• Faithful to my Homeland, the Republic of Poland



  • 9 May 2019

    The event brought together over 1,000 guests at Ambassador Piotr Wilczek’s Residence. In his remarks Ambassador Wilczek emphasized how together with this year’s anniversaries we celebrate “friendships and historic milestones that illustrate the unique connection between Poland and the United States.”

    Ambassador Wilczek reminded how, along with the 228th anniversary of the adoption of Poland’s May 3rd Constitution and the 100th anniversary of establishing official diplomatic relations between the United States and reborn Poland, we also observe thirty years since the elections that began Poland’s political transformation, twenty years since Poland’s accession to NATO and fifteen years since Poland joined the European Union.


    The event’s honorary guest was Republican Senator from Wisconsin Ron Johnson, Chairman of the Homeland Security and Governmental Affairs Committee and the Subcommittee on European and Regional Security Cooperation, part of the Senate Foreign Relations Committee. Senator Johnson connected his remarks to Ambassador Wilczek’s speech, calling attention to the common values – freedom, human dignity, democracy – which guided both the authors of the US Constitution and the Polish May 3rd Constitution.

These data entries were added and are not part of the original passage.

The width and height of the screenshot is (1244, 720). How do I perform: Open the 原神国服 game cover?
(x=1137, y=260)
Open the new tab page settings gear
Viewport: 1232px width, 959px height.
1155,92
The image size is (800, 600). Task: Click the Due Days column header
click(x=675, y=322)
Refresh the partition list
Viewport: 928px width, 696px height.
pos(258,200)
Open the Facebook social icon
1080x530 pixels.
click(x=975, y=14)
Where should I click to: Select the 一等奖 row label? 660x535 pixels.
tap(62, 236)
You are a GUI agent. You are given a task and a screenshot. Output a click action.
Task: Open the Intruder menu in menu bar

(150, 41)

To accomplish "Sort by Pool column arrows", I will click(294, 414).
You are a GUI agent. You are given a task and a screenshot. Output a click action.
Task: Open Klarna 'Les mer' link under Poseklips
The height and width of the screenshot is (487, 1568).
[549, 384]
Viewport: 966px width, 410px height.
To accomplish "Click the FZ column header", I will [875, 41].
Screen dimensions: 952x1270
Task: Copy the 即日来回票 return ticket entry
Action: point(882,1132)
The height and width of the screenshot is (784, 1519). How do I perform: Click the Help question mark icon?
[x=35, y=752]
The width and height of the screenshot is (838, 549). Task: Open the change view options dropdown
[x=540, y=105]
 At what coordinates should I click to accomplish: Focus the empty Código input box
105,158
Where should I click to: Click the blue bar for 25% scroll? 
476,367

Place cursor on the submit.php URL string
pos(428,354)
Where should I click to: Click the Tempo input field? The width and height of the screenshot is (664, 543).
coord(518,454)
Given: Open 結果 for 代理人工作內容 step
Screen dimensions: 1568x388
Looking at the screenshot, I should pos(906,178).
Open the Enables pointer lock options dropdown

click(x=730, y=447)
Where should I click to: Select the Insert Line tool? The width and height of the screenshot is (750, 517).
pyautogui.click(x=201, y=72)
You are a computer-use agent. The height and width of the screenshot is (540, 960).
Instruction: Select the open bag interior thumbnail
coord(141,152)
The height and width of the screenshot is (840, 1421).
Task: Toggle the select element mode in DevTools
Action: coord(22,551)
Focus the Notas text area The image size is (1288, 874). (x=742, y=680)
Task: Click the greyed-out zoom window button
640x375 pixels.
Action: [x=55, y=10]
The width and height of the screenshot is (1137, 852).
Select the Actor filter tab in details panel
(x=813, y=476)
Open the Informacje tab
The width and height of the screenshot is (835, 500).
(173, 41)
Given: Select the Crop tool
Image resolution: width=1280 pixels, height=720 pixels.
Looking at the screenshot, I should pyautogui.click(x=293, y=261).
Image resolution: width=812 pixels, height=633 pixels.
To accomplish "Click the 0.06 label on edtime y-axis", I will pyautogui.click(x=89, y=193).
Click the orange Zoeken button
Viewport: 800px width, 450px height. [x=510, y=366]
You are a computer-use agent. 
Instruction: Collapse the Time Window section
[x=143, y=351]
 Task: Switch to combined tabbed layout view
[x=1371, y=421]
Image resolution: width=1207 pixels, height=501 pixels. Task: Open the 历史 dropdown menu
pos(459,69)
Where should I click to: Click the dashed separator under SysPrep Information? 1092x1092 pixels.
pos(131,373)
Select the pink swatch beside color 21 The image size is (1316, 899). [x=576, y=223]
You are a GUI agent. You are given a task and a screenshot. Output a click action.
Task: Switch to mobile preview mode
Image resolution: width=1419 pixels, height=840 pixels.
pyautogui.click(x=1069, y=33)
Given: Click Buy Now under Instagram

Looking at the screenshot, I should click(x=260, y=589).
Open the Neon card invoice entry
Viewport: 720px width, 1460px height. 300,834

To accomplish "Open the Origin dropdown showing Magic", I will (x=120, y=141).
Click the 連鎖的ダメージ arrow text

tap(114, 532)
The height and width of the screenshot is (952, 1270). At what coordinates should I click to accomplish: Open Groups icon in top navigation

    “The ocean separated the United States from European powers. Poland didn’t have this luck, which it why it lost its sovereignty, it lost its freedom – but Poles never lost their spirit,” Senator Johnson emphasized. He expressed his admiration for what Poland has achieved since the fall of communism: “Out of all the countries of Central-Eastern Europe that I’ve worked with, I think that Poland has achieved the greatest success (…) Thank you for your devotion and courage, since they played a pivotal role in opening up freedom for the rest of Eastern Europe and will play a role in opening up freedom for other people around the world.”


    During Tuesday’s event Ambassador Wilczek presented high state distinctions to ten Americans who aided Poland’s process of transition from communism and have promoted Polish-American relations: Jonas Martin Frost III, Mary Nell Bryant, William H. Robinson, Oscar Swan, Jeri Ann Thomson, Kristi E. Walseth, Nancy A. Davenport, Francis T. Miko, Walter J. Oleszek and Walter J. Stewart. Former State Department official Benjamin Schmitt was recognized with the Polish Ambassador’s Amicus Poloniae Award.


    The celebration also included various artistic and educational elements. American soprano of Polish descent Laura Kafka-Price and Benjamin Schmitt, a former employee at the State Department, sang the Polish and US National Anthems with bravado. During the reception guests could also enjoy American and Polish jazz classics as well as jazz interpretations of popular Polish melodies performed by the Kuba Cichocki Trio, a Polish-American group based in New York City.


    Another addition was the exhibit Class of 1926 about the Polish Declarations of Admiration and Friendship for the United States, a gift from the Polish people to America on the 150th anniversary of its independence. The volumes of the Declarations were digitized thanks to the joint effort of the Polish Library in Washington and the Library of Congress, with the support of Poland’s Ministry of Foreign Affairs and individual donors. The exhibit was prepared by our Embassy.


    Representatives of the Polish government at the event included Tomasz Szatkowski, Undersecretary of State at Poland’s Ministry of Defense. Among the evening’s guests were members of the US government and Congress, diplomatic corps, prestigious Washington think tanks and cultural, scientific and media groups (both Polish and American), as well as students and leaders of the Polonia community.